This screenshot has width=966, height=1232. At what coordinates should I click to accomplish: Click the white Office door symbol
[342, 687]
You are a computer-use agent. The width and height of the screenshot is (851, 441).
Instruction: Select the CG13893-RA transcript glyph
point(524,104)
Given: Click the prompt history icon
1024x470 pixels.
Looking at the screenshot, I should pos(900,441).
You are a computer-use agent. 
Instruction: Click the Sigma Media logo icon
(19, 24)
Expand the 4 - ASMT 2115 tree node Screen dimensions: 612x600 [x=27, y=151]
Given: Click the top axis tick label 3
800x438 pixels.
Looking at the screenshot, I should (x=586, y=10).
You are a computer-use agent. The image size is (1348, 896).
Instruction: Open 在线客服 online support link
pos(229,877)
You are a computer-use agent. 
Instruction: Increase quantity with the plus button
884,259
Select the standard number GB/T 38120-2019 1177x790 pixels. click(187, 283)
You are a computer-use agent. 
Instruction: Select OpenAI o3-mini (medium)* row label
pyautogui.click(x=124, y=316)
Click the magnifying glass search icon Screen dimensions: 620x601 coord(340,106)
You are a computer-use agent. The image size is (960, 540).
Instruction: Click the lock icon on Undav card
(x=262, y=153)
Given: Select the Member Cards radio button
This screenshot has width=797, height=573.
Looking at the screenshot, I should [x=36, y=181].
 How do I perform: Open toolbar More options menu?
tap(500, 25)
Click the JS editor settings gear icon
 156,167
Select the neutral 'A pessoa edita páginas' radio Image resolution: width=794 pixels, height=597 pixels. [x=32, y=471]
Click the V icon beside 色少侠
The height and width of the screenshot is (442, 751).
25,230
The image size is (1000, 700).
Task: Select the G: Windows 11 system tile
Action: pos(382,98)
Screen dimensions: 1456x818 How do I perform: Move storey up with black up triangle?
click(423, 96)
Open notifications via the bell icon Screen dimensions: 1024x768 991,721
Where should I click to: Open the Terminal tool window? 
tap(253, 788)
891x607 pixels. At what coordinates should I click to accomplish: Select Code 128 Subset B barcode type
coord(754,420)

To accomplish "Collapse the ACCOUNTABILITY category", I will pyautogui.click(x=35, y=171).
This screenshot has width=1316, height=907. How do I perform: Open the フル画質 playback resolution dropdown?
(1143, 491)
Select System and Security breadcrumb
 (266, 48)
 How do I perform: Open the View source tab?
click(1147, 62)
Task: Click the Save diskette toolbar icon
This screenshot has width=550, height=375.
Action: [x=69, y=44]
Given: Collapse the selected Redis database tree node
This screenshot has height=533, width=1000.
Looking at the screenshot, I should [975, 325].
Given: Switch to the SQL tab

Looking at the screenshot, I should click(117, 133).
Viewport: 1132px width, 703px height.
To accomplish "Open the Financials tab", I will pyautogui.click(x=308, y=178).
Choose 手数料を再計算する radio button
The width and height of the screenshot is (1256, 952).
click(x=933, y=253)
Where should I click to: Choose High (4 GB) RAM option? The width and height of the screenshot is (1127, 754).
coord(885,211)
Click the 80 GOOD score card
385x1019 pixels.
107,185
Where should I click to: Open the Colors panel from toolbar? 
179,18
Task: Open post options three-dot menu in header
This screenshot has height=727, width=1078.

------------------------------

→ To be done: Please render every line of the entries above as a JSON list of strings, one string per line, leaving out blank lines.

→ Solution to the exercise:
[
  "This screenshot has width=966, height=1232. At what coordinates should I click to accomplish: Click the white Office door symbol",
  "[342, 687]",
  "You are a computer-use agent. The width and height of the screenshot is (851, 441).",
  "Instruction: Select the CG13893-RA transcript glyph",
  "point(524,104)",
  "Given: Click the prompt history icon",
  "1024x470 pixels.",
  "Looking at the screenshot, I should pos(900,441).",
  "You are a computer-use agent. ",
  "Instruction: Click the Sigma Media logo icon",
  "(19, 24)",
  "Expand the 4 - ASMT 2115 tree node Screen dimensions: 612x600 [x=27, y=151]",
  "Given: Click the top axis tick label 3",
  "800x438 pixels.",
  "Looking at the screenshot, I should (x=586, y=10).",
  "You are a computer-use agent. The image size is (1348, 896).",
  "Instruction: Open 在线客服 online support link",
  "pos(229,877)",
  "You are a computer-use agent. ",
  "Instruction: Increase quantity with the plus button",
  "884,259",
  "Select the standard number GB/T 38120-2019 1177x790 pixels. click(187, 283)",
  "You are a computer-use agent. ",
  "Instruction: Select OpenAI o3-mini (medium)* row label",
  "pyautogui.click(x=124, y=316)",
  "Click the magnifying glass search icon Screen dimensions: 620x601 coord(340,106)",
  "You are a computer-use agent. The image size is (960, 540).",
  "Instruction: Click the lock icon on Undav card",
  "(x=262, y=153)",
  "Given: Select the Member Cards radio button",
  "This screenshot has width=797, height=573.",
  "Looking at the screenshot, I should [x=36, y=181].",
  " How do I perform: Open toolbar More options menu?",
  "tap(500, 25)",
  "Click the JS editor settings gear icon",
  " 156,167",
  "Select the neutral 'A pessoa edita páginas' radio Image resolution: width=794 pixels, height=597 pixels. [x=32, y=471]",
  "Click the V icon beside 色少侠",
  "The height and width of the screenshot is (442, 751).",
  "25,230",
  "The image size is (1000, 700).",
  "Task: Select the G: Windows 11 system tile",
  "Action: pos(382,98)",
  "Screen dimensions: 1456x818 How do I perform: Move storey up with black up triangle?",
  "click(423, 96)",
  "Open notifications via the bell icon Screen dimensions: 1024x768 991,721",
  "Where should I click to: Open the Terminal tool window? ",
  "tap(253, 788)",
  "891x607 pixels. At what coordinates should I click to accomplish: Select Code 128 Subset B barcode type",
  "coord(754,420)",
  "To accomplish \"Collapse the ACCOUNTABILITY category\", I will pyautogui.click(x=35, y=171).",
  "This screenshot has width=1316, height=907. How do I perform: Open the フル画質 playback resolution dropdown?",
  "(1143, 491)",
  "Select System and Security breadcrumb",
  " (266, 48)",
  " How do I perform: Open the View source tab?",
  "click(1147, 62)",
  "Task: Click the Save diskette toolbar icon",
  "This screenshot has width=550, height=375.",
  "Action: [x=69, y=44]",
  "Given: Collapse the selected Redis database tree node",
  "This screenshot has height=533, width=1000.",
  "Looking at the screenshot, I should [975, 325].",
  "Given: Switch to the SQL tab",
  "Looking at the screenshot, I should click(117, 133).",
  "Viewport: 1132px width, 703px height.",
  "To accomplish \"Open the Financials tab\", I will pyautogui.click(x=308, y=178).",
  "Choose 手数料を再計算する radio button",
  "The width and height of the screenshot is (1256, 952).",
  "click(x=933, y=253)",
  "Where should I click to: Choose High (4 GB) RAM option? The width and height of the screenshot is (1127, 754).",
  "coord(885,211)",
  "Click the 80 GOOD score card",
  "385x1019 pixels.",
  "107,185",
  "Where should I click to: Open the Colors panel from toolbar? ",
  "179,18",
  "Task: Open post options three-dot menu in header",
  "This screenshot has height=727, width=1078."
]